According to Dublin, Ireland-based 2Flow, a logistics solution consultant, nearly a third of shoppers will make no purchase from a vendor the first time they encounter an “out of stock” item. The second time, half will make no purchase or buy from another retailer; the third time, the falloff rate is up to 70 percent.
Behind the curtain, various e-commerce platform vendors have been developing algorithms to block out of stock items and direct shoppers to other similar and available items. All well and good. But algorithms are logistics tools, not true consumer, and product research tools. Algorithms can’t tell a retailer which color of an in-stock item shoppers prefer—before they shop. That’s the role of real consumer testing.

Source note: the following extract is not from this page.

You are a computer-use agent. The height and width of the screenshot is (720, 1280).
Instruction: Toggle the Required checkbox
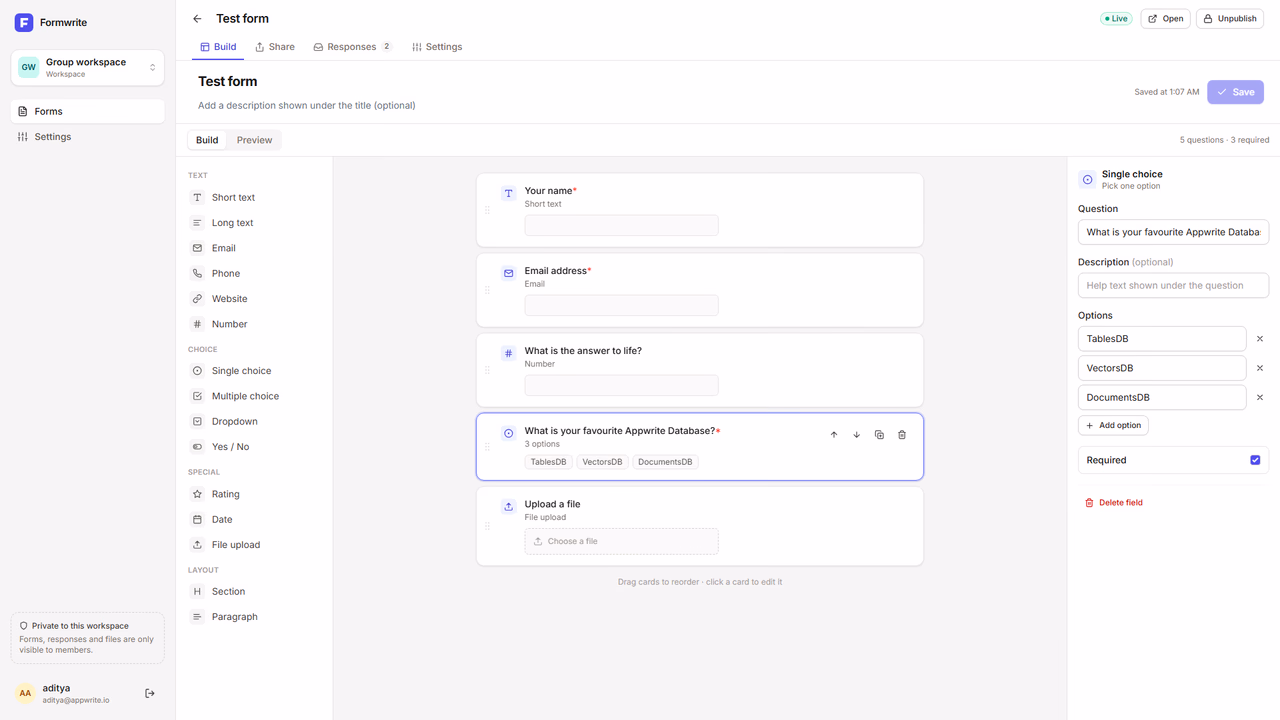pyautogui.click(x=1255, y=460)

Retailers who hope to finesse the supply chain issue and dodge the falloff effect of out-of-stock notices should be looking at the goods they know are available and testing them for details, price, and so on; and then using that information to build a line of goods that will generate the revenue and returns needed to make the most important season of the year a success. A company like Rockport understands and leverages predictive analytics and real-time Voice-of-Customer price elasticity data to optimize their assortments, brand messaging, and pricing to deepen their customer understanding.
In the end, when demand and supply are highly volatile and have high variability, the best approach is to test all your assumptions with the consumer and build sensitivity analysis models around your forecast.
Or, I guess you could just “wing it”.